Seeking work-life balance
Joyce Loh is an HR manager with Shell in Singapore and works part time. She explains how the arrangement benefits her family and the business.
Monday to Thursday you will find Joyce Loh working full pace in her HR role at Shell’s Pulau Bukom Manufacturing Site. Fridays are a different matter – her laptop is off and she is home enjoying quality time with her two young children.
It’s a working pattern no one would be surprised to see women or men adopting in most parts of the West. But in the East it’s still uncommon. Joyce explains: “Face time at work is very important and long hours are common, and I think a lot of people are unsure how to start the conversation about part-time working, even if they are interested in it.”
Joyce first experienced part-time working on an 80% basis six years ago after having her first child, Keira, while she was based with Shell Projects & Technology in The Netherlands. When she relocated to Singapore in 2009 she wanted to continue this pattern. “I began discussions with my line manager, who was willing to support. I initially did 4.5 days to build up my credibility, then after a couple of months of this working successfully, I moved to four days.”
She continued this pattern after maternity leave to have her second child, Kaspar, now aged three. Her husband Michiel, a teacher at an international school, also works a four-day week.
“It took time for everyone to adjust to me not being in the office full time,” admits Joyce. “I find it encourages me to be proactive and ensure I have meaningful conversations and work effectively when I’m in. In my current role I have the option to work from home but I choose to work at the site, because my role requires a connectivity with people that I feel is most effective when I’m physically there.”
Effective working is something very close to Joyce’s heart, as it’s what her role of Organisation Effectiveness Advisor within HR is all about. She’s proud to have been nominated by colleagues for a Work-life Balance Award, during which they commended her as an outstanding example of ‘walking the talk’ and praised the way she juggles work with family life.
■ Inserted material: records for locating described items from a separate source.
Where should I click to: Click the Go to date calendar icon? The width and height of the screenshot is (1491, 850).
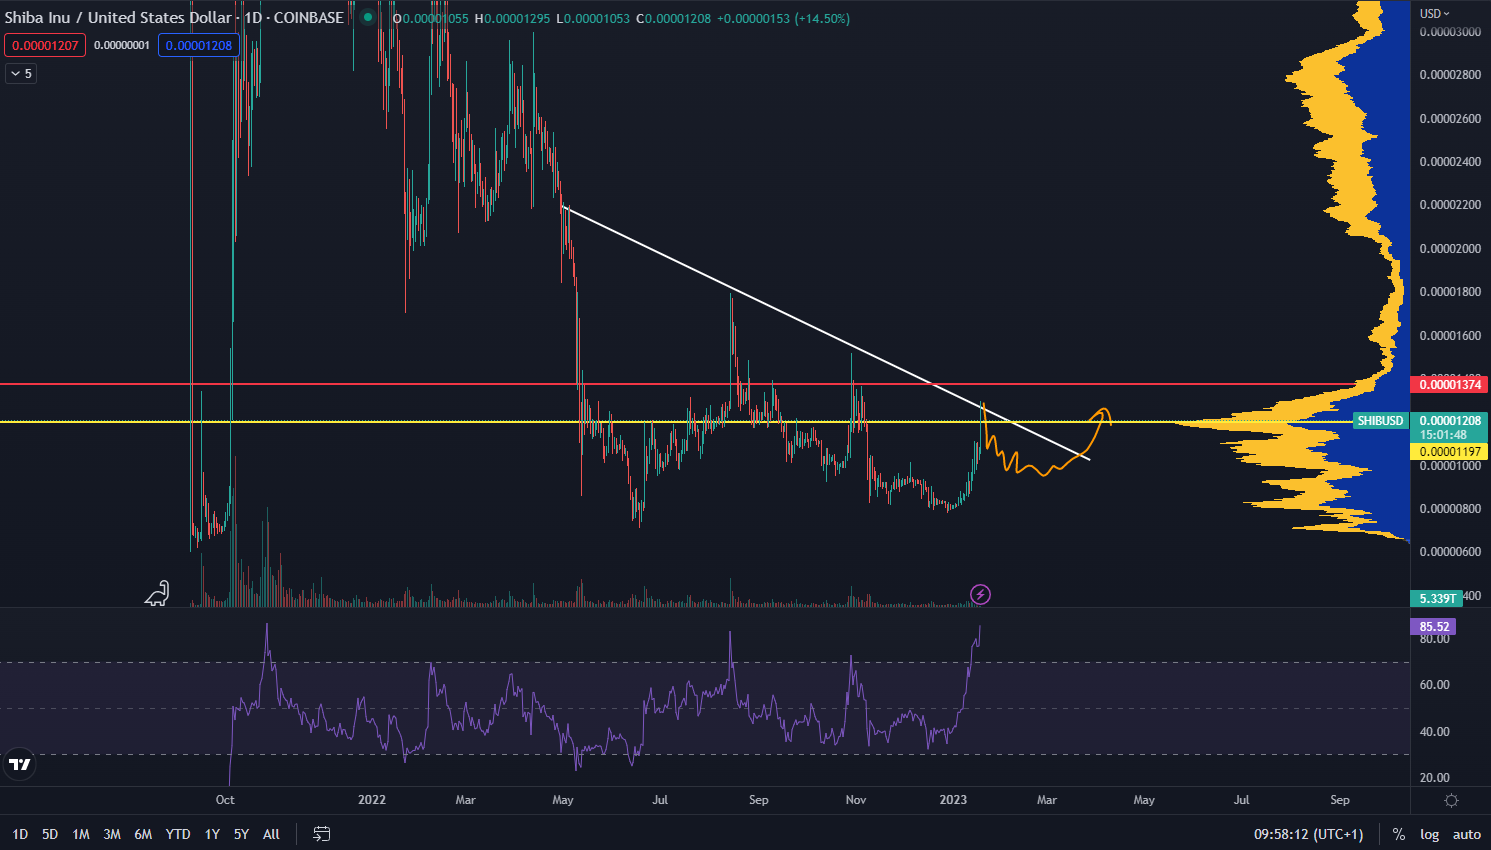[x=321, y=834]
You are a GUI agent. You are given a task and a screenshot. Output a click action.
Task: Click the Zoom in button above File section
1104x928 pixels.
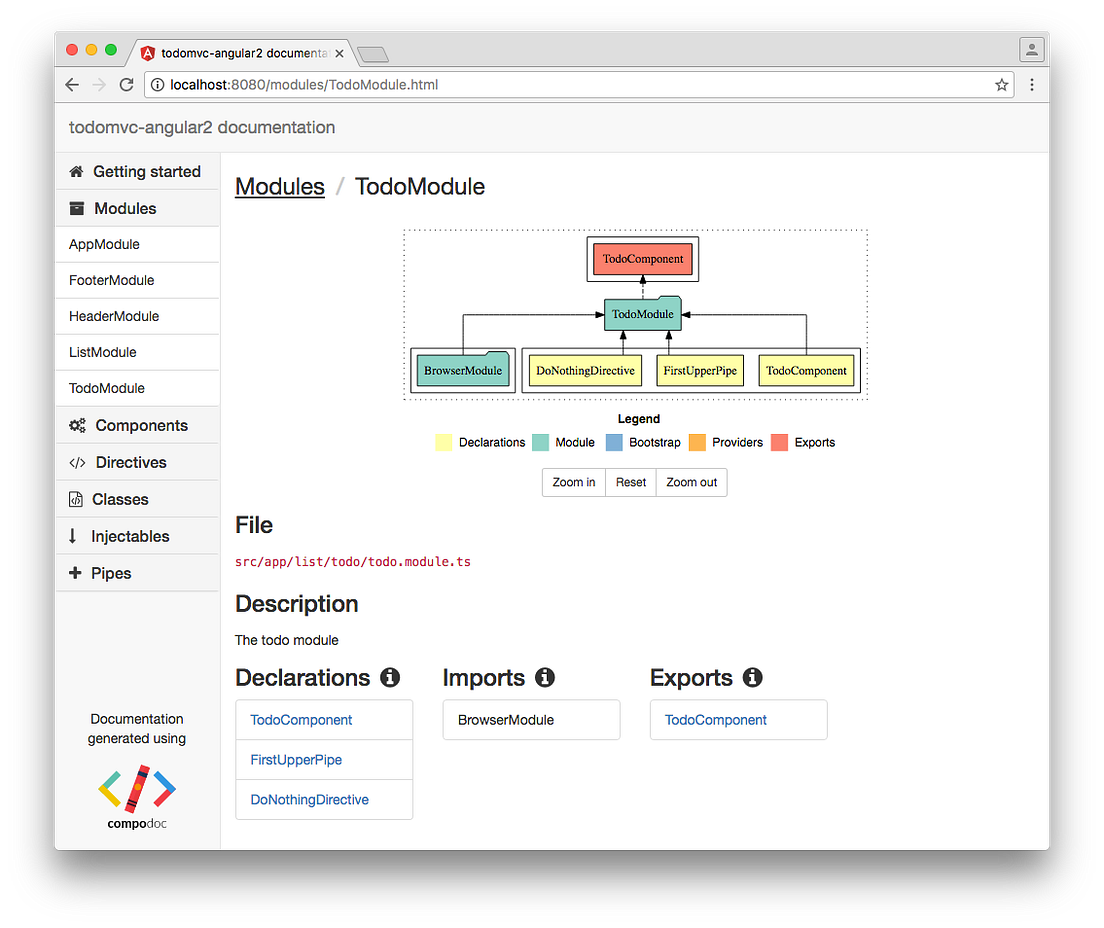[x=573, y=482]
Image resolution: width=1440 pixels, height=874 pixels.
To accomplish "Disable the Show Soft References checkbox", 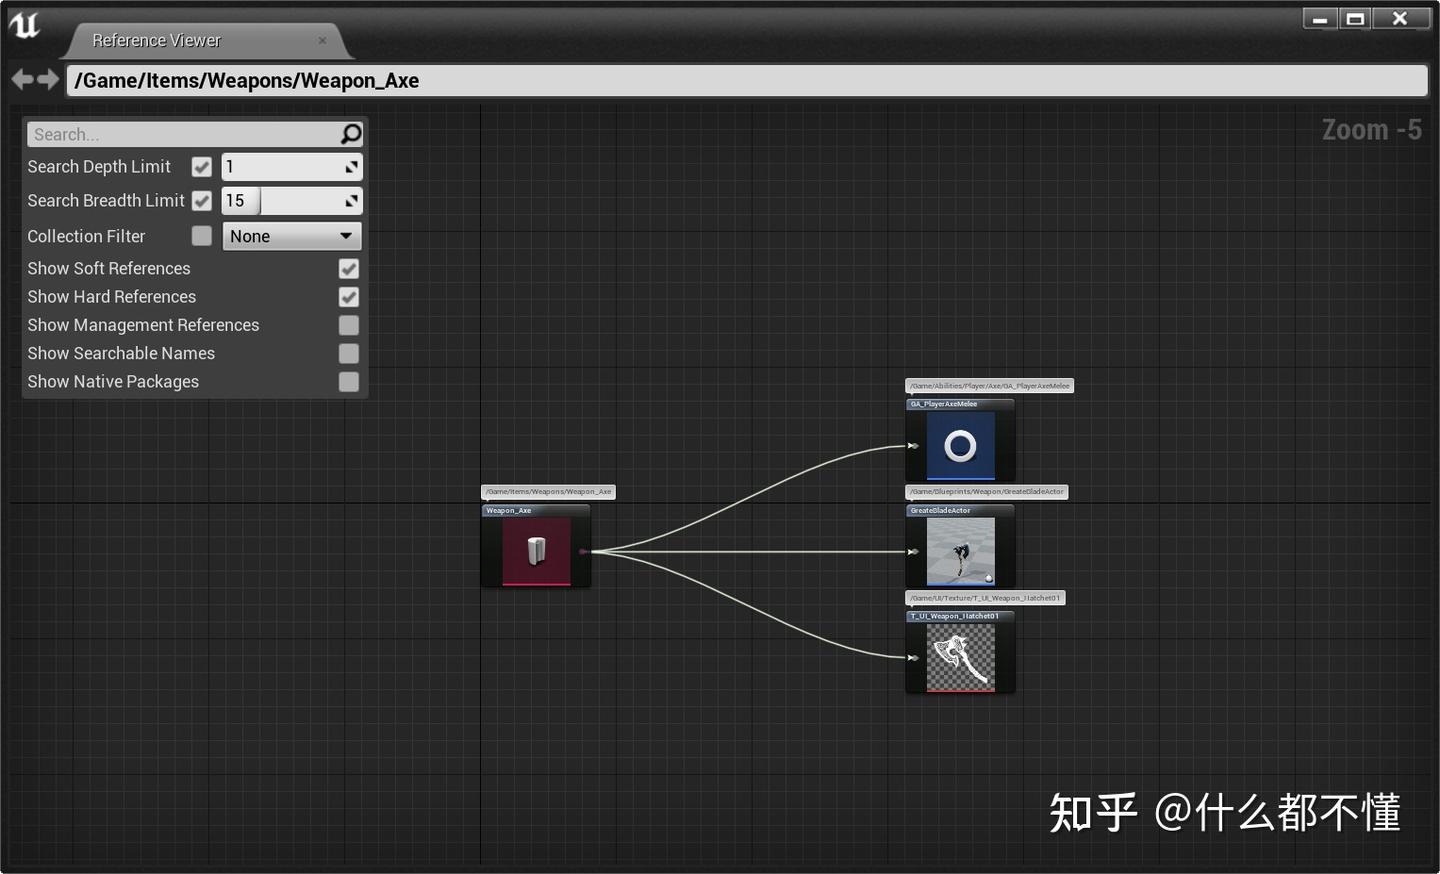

As Joyce sees it, the part-time arrangement doesn’t only benefit her, but her colleagues and the wider business as well: “The company gets 100% delivered for 80% salary while I get the advantage of flexibility. If I choose to work in my time off, then it’s up to me but I don't feel obliged to do it. I think this arrangement helps with retention of talent – a lot of women drop out of workforce at mid-career.”
Kathie Magness, Joyce’s line manager for 3.5 years, agrees: “Joyce is one of the strongest performers on our team. She has contributed high value to the site the entire time she has been there. She manages her boundaries well and has been able to maintain the commitment she made to her family while excelling in her work.”
Charis Cheng, Shell’s Pulau Bukom Manufacturing Site HR Manager, concludes: “Line managers and employees going into a flexi-work arrangement need to be clear of expectations and boundaries, and at the same time exercise flexibility when necessary, which Joyce does. There is no compromise in Joyce’s work quality and delivery due to the work arrangement. We know that Joyce does not work on a Friday (and neither does her laptop!) so we plan for meetings accordingly.”
At Shell, we value work-life balance. We support flexible working arrangements and provide various social events and networks to encourage our employees’ well-being.